Excerpt:
Bug 227610

Summary: READDIR on a NFSv4 directory containing a referral returns -EIO for entire directory
Product: Red Hat Enterprise Linux 4 Reporter: Jeff Layton <jlayton>
Component: kernelAssignee: Jeff Layton <jlayton>
Status: CLOSED ERRATA QA Contact: Brian Brock <bbrock>
Severity: medium Docs Contact:
Priority: medium    
Version: 4.4CC: staubach, steved
Target Milestone: ---   
Target Release: ---   
Hardware: All   
OS: Linux   
Whiteboard:
Fixed In Version: RHSA-2008-0665 Doc Type: Bug Fix
Doc Text:
Story Points: ---
Clone Of: Environment:
Last Closed: 2008-07-24 19:12:45 UTC Type: ---
Regression: --- Mount Type: ---
Documentation: --- CRM:
Verified Versions: Category: ---
oVirt Team: --- RHEL 7.3 requirements from Atomic Host:
Cloudforms Team: --- Target Upstream Version:
Embargoed:
Bug Depends On:    
Bug Blocks: 430698, 439431    
Attachments:
Description Flags
patch -- Make READDIR use mounted_on_fileid rather than regular fileid
none
patch 2 - set and handle fattr_rdattr_error attribute none

Description Jeff Layton 2007-02-07 01:54:30 UTC
When a NFSv4 client requests a READDIR and the server hits an error while
getting attributes for a directory entry, the server will return the error for
the entire READDIR call. This isn't optimal, so we can and should set the
"fattr4_rdattr_error" flag in the request to specify that the server should
continue on and only report the error on the problem directory entries.

Comment 1 Jeff Layton 2007-02-07 01:58:03 UTC
Created attachment 147529 [details]
patch -- Make READDIR use mounted_on_fileid rather than regular fileid

This patch makes the next one apply cleanly (and looks like it also fixes
another potential bug).

Task instructions:
a) According to the bug report, which flag should be set in the READDIR request so that the server reports errors only on the problem directory entries?
b) Translate this sentence from the bug report into Spanish: "This patch makes the next one apply cleanly (and looks like it also fixes another potential bug)."
c) Write the next part of the NFSv4 READDIR bug report, continuing on from its final comment.

Dataset extract:
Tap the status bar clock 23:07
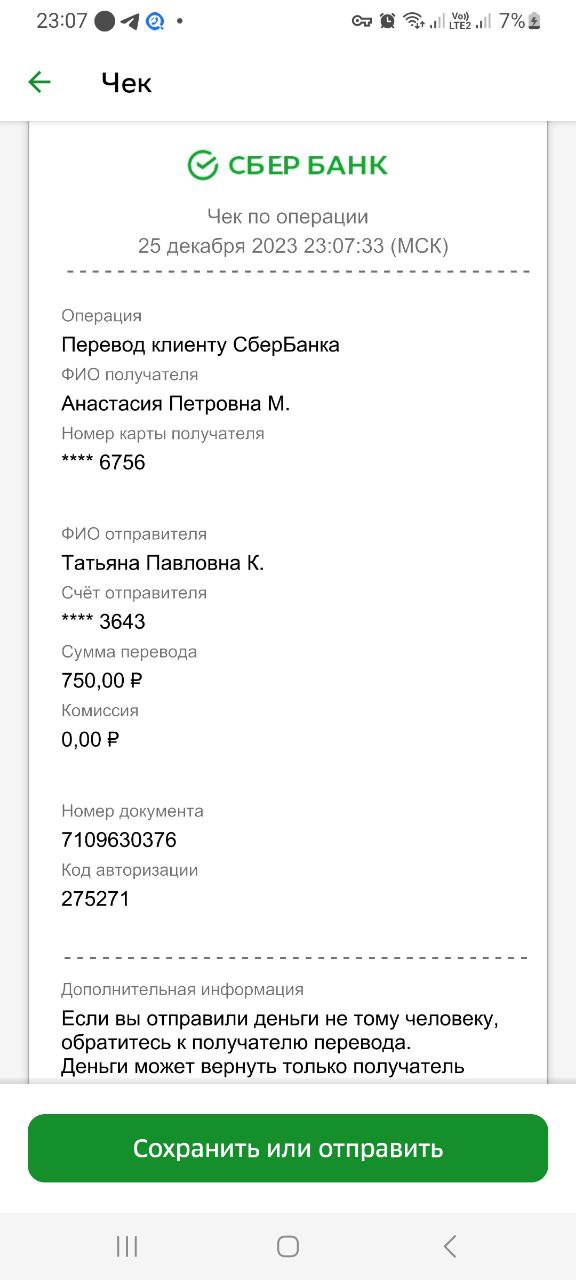 click(x=62, y=21)
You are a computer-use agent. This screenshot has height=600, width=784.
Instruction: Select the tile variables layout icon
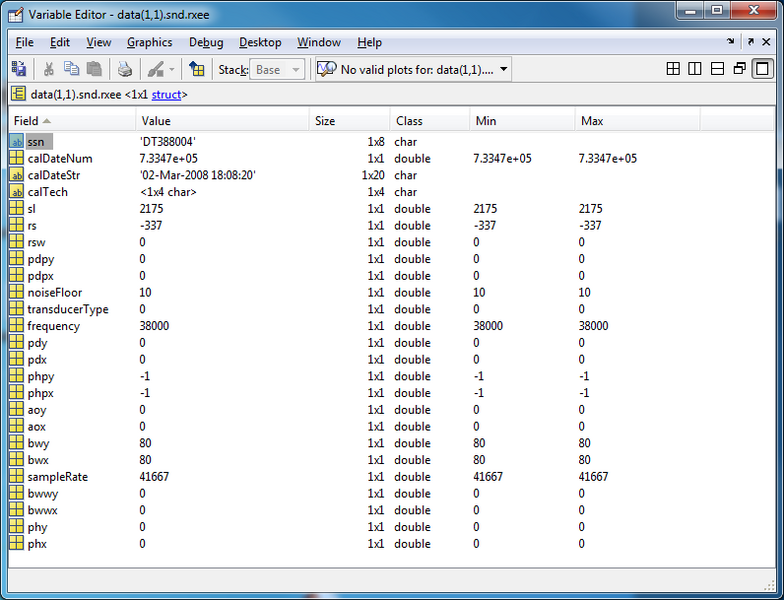tap(673, 68)
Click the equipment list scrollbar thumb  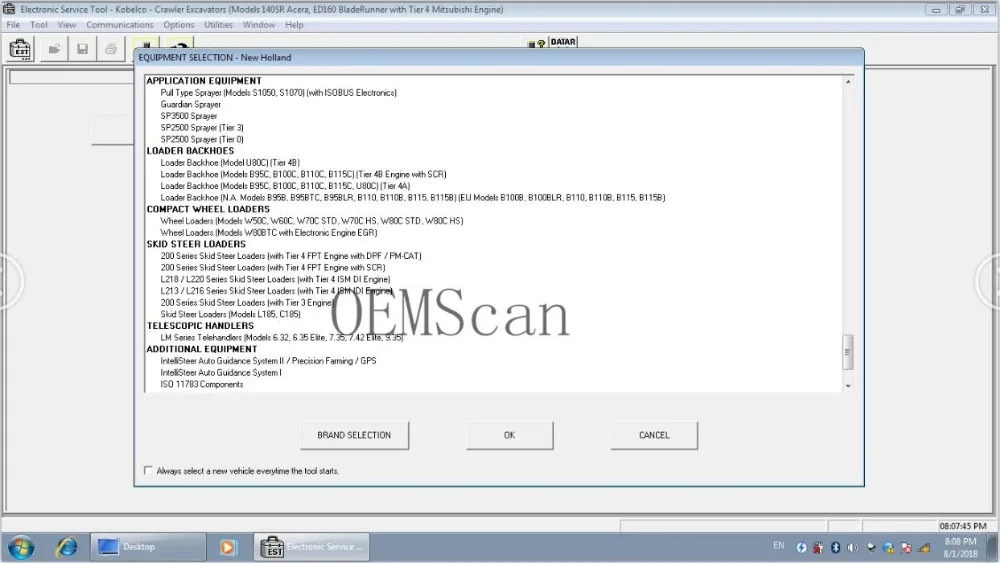point(848,352)
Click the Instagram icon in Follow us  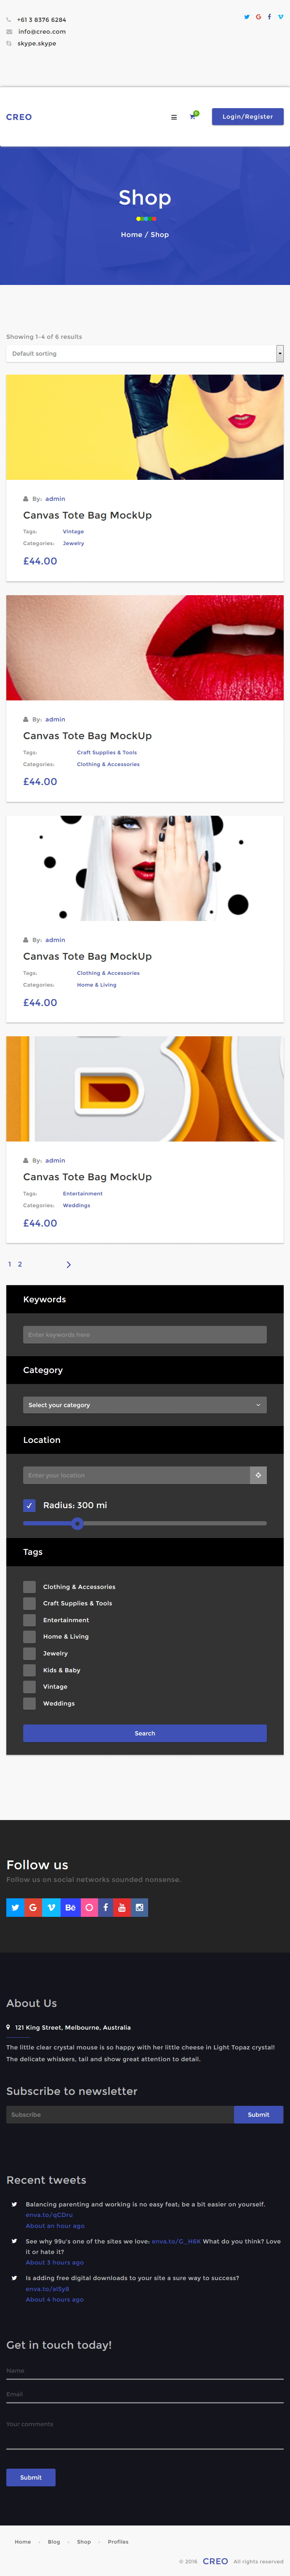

Answers to the tasks:
a) The "fattr4_rdattr_error" flag.

b) Este parche hace que el siguiente se aplique sin problemas (y parece que también corrige otro posible error).

c)
Comment 2 Jeff Layton 2007-02-07 02:00:29 UTC
Created attachment 147530 [details]
patch 2 - set and handle fattr_rdattr_error attribute 

This patch fixes the problem, and allowing the server to return a more granular
mix of valid results and errors.

Comment 3 Steve Dickson 2007-02-21 14:45:49 UTC
Was there a reproducer for this problem?

Comment 4 Jeff Layton 2007-02-21 15:09:26 UTC
Now that I think we have a resolution on bz228893, I think I might be able to
get one.

The way I reproduced it at connectathon was mounting a nfs4 directory that
contained a referral export within it (hopefully I have the terminology correct
here). When trying to do a readdirplus on the directory that contained the
referral, the client would get an error back on the entire directory because
this wasn't set.

I was hoping I might be able to set up a similar situation by having a v4 root
dir that exports a mix of directories to krb5 and krb5i exclusively, but haven't
had time to reproduce it as of yet.


Comment 5 Jeff Layton 2007-04-20 20:40:05 UTC
To reproduce, you'll need a Fedora 7 server (the server-side referral bits
aren't yet in RHEL5):

# mkdir /export
# mkdir /export/fsloc
# mount --bind /export/fsloc /export/fsloc
# cat /etc/exports
/export         *(rw,nohide,insecure,fsid=0)
/export/fsloc   *(ro,nohide,insecure,refer=/foo.10.10)
# service nfs start

(server path and address don't really matter here since RHEL4 can't chase the
referral anyway)...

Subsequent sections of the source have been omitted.